Des ooooh d’admiration fusèrent parmi les touristes. Tous dégainèrent aussitôt leurs appareils pour prendre des photos de l’édifice dans un concert de cliquetis. Tous, sauf Blue. Il avait simplement détourné le visage à l’écoute de ce nom.

« Lorelei était déjà une membre reconnue de notre petite communauté dès son plus jeune âge, quand elle a rapporté l’existence de Lokhlass dans la Grotte de Glace, entreprit d’expliquer Hershel. Mais elle est devenue la fierté de notre Île le jour où elle fut admise au sein du Conseil des Quatre ! Pensez-vous donc ! Elle est la première habitante des Sevii à avoir atteint ce rang si prestigieux, et elle vient de Quarmeau ! »

Mais c’est qu’il allait finir par se faire un tour de rein, à force de bomber le torse comme ça !

« Mais, toute experte du type Glace qu’elle est, ajouta le guide en mettant une main à la commissure de ses lèvres comme pour faire une confidence à son groupe, elle est moins… Froide qu’elle n’y paraît ! Elle semble avoir un penchant pour tout ce qui est mignon, et toutes les personnes ayant pu entrer chez elle peuvent vous confirmer qu’elle possède une impressionnante collection de peluches ! »

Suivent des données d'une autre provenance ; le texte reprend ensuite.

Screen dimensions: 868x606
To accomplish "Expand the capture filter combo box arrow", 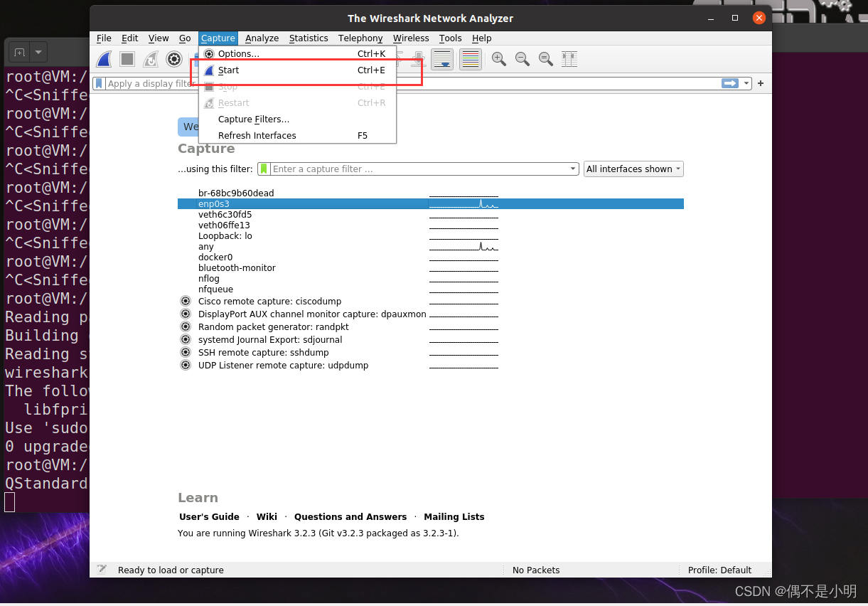I will pyautogui.click(x=573, y=169).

Cette fois, ce furent des aaaaaaw attendris qui s’échappèrent du groupe, non sans que le jeune homme roux ne lève les yeux au ciel. Pourquoi avait-il cette désagréable impression que, si l’habitation n’avait pas été entourée de grilles et d’un grand portail, leur guide n’aurait eu aucun scrupule à les faire entrer jusque dans la chambre de la Conseillère…

« Un ami du service de livraison du port m’a même confirmé qu’elle a réussi à importer toute la collection de Pikachu Cosplay, y compris l’édition spéciale ultra limitée de Pikachu Kimono ! Pour vous mettre les choses en perspective, cette peluche inédite a été confectionnée à Rosalia-même, en s’inspirant des robes portées par les célèbres Kimonos de la ville, et même le Président du Fan Club de Carmin-Sur-Mer n’aurait pas réussi à mettre la main dessus… »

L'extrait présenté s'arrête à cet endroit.